* EXERCISE DESCRIPTION *
Below are records; copy exactly the line containing "無障礙標章 (123, 2491)" and every line after it, through the last.

-- MATERIAL PROVIDED follows --

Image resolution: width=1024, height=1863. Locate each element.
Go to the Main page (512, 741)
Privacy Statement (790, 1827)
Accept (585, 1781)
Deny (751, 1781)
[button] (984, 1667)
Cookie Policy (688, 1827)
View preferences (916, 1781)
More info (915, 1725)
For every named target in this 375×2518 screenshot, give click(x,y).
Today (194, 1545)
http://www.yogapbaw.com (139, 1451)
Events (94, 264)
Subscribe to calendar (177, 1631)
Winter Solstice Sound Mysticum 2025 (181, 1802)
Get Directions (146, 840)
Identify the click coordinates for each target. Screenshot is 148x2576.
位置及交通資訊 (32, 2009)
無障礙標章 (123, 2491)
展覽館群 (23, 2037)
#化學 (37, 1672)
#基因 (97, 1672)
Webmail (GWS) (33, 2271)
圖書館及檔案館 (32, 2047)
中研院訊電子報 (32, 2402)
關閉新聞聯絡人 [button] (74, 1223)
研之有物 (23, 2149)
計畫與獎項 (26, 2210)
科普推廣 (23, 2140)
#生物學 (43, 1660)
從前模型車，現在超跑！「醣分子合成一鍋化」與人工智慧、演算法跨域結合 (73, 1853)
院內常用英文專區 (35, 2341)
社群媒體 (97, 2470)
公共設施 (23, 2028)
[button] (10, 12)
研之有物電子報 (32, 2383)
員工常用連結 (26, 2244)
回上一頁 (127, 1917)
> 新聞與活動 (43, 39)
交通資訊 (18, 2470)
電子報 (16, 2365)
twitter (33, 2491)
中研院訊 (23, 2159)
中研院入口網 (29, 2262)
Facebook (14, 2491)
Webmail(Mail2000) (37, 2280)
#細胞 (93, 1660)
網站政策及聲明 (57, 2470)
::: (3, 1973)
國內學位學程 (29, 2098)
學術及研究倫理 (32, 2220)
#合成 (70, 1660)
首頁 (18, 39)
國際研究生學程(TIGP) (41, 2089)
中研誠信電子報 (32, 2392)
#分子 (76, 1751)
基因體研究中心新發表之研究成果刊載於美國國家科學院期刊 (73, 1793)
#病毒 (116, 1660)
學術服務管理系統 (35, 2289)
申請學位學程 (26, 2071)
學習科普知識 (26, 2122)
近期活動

-- MATERIAL PROVIDED concluded --

* EXERCISE ANSWER *
無障礙標章 (123, 2491)
展覽館群 (23, 2037)
#化學 (37, 1672)
#基因 (97, 1672)
Webmail (GWS) (33, 2271)
圖書館及檔案館 (32, 2047)
中研院訊電子報 (32, 2402)
關閉新聞聯絡人 [button] (74, 1223)
研之有物 (23, 2149)
計畫與獎項 (26, 2210)
科普推廣 (23, 2140)
#生物學 (43, 1660)
從前模型車，現在超跑！「醣分子合成一鍋化」與人工智慧、演算法跨域結合 (73, 1853)
院內常用英文專區 (35, 2341)
社群媒體 (97, 2470)
公共設施 (23, 2028)
[button] (10, 12)
研之有物電子報 (32, 2383)
員工常用連結 (26, 2244)
回上一頁 (127, 1917)
> 新聞與活動 (43, 39)
交通資訊 (18, 2470)
電子報 (16, 2365)
twitter (33, 2491)
中研院訊 (23, 2159)
中研院入口網 (29, 2262)
Facebook (14, 2491)
Webmail(Mail2000) (37, 2280)
#細胞 (93, 1660)
網站政策及聲明 (57, 2470)
::: (3, 1973)
國內學位學程 (29, 2098)
學術及研究倫理 (32, 2220)
#合成 (70, 1660)
首頁 (18, 39)
國際研究生學程(TIGP) (41, 2089)
中研誠信電子報 (32, 2392)
#分子 (76, 1751)
基因體研究中心新發表之研究成果刊載於美國國家科學院期刊 (73, 1793)
#病毒 (116, 1660)
學術服務管理系統 (35, 2289)
申請學位學程 (26, 2071)
學習科普知識 (26, 2122)
近期活動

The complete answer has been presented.